:: Task brief ::
Your answer should consist of the lines in the following data that contain "from".

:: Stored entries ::
• • • •
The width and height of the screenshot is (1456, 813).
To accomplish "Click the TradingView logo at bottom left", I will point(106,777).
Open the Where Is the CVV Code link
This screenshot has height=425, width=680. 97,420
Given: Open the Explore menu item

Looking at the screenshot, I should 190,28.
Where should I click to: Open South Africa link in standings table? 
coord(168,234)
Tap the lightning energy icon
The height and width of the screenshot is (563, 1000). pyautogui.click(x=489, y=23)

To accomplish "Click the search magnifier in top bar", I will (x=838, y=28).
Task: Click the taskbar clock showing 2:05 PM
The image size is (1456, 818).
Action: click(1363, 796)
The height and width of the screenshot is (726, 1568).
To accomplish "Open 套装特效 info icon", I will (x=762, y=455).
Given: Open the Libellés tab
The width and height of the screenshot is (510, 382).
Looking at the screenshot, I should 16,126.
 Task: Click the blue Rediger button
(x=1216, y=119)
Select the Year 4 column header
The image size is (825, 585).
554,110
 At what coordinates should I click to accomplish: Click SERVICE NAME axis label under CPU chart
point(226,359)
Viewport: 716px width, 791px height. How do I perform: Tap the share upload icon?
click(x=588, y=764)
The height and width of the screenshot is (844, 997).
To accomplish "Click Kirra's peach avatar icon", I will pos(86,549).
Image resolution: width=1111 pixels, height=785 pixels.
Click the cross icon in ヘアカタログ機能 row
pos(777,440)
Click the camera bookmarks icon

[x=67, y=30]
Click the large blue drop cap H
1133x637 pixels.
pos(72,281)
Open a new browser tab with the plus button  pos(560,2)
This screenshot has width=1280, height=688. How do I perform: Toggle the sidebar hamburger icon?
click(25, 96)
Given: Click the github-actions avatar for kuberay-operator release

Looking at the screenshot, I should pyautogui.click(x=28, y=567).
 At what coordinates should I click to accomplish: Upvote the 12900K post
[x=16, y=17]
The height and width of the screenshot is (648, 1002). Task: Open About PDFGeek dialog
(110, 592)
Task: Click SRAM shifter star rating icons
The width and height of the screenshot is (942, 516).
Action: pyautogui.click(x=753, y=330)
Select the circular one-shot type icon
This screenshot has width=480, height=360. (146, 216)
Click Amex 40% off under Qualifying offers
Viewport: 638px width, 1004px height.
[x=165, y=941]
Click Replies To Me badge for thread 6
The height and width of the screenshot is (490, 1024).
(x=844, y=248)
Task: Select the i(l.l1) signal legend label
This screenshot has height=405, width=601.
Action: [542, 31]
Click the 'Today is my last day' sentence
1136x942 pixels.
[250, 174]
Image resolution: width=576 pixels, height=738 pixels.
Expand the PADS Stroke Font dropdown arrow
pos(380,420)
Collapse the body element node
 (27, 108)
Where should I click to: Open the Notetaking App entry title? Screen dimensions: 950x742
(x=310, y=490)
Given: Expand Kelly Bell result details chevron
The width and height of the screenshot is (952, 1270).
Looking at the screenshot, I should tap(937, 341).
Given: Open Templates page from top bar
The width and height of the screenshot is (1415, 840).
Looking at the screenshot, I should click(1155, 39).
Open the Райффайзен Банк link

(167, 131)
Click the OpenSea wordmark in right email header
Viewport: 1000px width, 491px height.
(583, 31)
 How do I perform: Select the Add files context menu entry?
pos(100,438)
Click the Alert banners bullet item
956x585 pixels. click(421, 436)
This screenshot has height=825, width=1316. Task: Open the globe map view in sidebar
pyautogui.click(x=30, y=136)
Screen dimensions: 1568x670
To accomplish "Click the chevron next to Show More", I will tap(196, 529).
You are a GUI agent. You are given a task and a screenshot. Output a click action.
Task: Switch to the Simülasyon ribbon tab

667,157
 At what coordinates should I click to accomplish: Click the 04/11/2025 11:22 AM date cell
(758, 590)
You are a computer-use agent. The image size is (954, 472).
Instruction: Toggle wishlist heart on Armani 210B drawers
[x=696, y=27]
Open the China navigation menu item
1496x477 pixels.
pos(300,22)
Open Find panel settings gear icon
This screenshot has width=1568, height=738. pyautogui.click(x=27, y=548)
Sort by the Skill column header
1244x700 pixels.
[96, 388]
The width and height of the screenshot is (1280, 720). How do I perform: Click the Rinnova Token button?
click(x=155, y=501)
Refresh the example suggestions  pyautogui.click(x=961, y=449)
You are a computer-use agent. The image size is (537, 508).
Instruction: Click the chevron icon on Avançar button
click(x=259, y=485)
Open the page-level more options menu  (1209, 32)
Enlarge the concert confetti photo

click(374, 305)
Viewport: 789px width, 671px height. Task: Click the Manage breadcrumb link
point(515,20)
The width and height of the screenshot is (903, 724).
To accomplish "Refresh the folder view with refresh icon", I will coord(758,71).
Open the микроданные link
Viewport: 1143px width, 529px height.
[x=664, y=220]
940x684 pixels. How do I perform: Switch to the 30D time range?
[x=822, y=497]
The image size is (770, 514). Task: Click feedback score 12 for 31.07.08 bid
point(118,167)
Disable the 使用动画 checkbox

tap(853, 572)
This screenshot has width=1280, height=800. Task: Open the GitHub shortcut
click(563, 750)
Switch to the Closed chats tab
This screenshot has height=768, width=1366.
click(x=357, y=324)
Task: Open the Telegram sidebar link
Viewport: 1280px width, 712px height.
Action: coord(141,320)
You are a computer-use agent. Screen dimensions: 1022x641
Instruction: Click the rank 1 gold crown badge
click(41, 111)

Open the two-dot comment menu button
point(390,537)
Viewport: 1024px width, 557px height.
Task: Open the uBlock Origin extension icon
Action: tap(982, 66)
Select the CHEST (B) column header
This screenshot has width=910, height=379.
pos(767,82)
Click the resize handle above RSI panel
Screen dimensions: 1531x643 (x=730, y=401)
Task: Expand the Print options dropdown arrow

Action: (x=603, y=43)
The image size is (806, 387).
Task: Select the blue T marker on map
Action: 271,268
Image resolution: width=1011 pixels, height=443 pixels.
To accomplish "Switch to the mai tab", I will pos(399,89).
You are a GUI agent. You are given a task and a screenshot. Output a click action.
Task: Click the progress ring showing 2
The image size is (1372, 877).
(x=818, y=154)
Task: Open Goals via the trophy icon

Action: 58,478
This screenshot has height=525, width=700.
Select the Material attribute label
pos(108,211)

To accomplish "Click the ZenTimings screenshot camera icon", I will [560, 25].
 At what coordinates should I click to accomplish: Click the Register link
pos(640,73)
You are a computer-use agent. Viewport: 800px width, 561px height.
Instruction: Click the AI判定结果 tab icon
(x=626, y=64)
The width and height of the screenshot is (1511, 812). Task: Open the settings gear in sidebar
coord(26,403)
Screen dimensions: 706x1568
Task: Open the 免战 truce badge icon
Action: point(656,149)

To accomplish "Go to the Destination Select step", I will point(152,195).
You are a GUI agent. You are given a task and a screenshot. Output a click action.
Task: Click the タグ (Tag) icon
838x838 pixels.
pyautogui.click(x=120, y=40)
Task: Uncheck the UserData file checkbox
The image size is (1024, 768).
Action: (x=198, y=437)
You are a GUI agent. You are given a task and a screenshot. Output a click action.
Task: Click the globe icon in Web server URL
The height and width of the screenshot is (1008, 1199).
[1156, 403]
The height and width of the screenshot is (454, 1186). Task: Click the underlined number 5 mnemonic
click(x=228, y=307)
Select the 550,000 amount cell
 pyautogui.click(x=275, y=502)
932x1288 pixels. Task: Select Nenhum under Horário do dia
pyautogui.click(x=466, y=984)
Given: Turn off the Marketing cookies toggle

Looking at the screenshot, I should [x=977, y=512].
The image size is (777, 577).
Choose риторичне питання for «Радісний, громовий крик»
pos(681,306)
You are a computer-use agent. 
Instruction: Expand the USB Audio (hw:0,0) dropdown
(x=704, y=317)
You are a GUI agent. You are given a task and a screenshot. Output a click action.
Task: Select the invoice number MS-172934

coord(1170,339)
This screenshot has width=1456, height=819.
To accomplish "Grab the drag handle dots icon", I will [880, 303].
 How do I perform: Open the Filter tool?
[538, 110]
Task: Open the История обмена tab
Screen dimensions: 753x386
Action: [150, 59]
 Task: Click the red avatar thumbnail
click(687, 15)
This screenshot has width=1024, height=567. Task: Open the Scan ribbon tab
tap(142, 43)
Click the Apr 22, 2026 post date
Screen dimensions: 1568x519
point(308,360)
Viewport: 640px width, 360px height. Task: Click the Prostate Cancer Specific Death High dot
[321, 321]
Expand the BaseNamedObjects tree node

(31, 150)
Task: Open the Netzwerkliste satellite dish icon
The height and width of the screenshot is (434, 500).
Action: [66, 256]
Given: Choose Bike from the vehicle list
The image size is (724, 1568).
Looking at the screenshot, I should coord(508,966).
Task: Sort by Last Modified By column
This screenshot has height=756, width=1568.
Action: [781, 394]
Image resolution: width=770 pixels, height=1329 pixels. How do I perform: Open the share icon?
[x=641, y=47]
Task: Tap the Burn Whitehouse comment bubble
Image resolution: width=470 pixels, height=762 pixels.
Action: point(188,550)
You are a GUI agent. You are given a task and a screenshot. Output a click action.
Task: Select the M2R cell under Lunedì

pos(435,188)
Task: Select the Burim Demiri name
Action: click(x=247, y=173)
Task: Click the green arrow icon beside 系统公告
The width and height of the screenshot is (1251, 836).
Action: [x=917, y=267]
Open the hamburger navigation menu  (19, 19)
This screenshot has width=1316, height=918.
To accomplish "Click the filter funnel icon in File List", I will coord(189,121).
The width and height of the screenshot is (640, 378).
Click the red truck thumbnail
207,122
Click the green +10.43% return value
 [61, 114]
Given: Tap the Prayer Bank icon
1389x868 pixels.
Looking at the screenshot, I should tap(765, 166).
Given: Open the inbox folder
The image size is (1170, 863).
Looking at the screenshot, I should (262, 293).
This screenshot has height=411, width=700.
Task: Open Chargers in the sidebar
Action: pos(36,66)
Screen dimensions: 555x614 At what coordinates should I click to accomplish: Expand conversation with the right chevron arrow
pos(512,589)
• • • •
:: Finished task ::
Given: Open Templates page from top bar
Given: Choose Bike from the vehicle list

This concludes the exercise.